## PROBLEM DETAILS
Pull out each line of the entries below that contains the string "icon", and copy those lines unchanged.

## MATERIAL FOR THE TASK

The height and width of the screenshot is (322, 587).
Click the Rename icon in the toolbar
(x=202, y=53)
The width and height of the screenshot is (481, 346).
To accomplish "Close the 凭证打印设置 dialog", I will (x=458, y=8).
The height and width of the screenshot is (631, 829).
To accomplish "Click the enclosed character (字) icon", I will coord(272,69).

---

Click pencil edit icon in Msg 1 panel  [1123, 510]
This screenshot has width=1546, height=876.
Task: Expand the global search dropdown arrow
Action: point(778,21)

## TASK RESPONSE
Click the Rename icon in the toolbar
To accomplish "Click the enclosed character (字) icon", I will coord(272,69).
Click pencil edit icon in Msg 1 panel  [1123, 510]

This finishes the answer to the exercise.